(Beginning of Available records)

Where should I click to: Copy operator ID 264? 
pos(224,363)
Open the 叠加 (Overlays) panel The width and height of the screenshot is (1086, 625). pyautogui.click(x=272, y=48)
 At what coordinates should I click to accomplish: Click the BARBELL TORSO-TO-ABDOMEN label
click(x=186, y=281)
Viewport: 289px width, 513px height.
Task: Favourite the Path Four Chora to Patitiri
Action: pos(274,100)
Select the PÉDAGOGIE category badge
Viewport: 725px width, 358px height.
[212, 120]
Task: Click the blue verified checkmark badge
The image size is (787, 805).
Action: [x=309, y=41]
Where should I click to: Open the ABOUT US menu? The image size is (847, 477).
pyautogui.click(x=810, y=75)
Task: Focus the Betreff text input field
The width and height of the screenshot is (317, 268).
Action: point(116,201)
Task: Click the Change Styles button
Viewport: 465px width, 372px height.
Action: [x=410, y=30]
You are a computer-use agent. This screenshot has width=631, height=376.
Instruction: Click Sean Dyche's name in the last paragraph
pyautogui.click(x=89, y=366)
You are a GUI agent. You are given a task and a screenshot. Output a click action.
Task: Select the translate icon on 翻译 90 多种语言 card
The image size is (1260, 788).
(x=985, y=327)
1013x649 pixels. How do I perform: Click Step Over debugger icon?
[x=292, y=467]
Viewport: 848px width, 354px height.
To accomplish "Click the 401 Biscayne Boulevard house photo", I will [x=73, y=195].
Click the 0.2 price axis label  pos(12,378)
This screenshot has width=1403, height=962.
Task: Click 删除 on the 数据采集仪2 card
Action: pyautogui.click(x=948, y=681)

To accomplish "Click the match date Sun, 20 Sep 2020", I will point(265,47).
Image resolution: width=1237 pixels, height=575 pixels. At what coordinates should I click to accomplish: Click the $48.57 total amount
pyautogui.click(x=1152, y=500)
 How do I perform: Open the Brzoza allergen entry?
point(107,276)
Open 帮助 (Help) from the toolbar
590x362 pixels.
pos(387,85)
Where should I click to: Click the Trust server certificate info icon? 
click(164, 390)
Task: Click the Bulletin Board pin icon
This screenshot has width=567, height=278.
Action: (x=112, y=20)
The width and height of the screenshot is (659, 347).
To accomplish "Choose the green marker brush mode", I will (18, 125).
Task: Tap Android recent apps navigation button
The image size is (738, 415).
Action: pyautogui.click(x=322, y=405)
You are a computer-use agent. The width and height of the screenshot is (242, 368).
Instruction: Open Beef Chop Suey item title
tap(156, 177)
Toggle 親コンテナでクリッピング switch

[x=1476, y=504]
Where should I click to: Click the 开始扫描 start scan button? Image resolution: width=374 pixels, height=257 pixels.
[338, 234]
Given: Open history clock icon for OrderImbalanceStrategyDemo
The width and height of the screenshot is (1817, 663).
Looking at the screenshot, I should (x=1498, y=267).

(End of Available records)

In the data above, how many lines carry the string "Select"? Only the number should be given.

> [Task answer]
2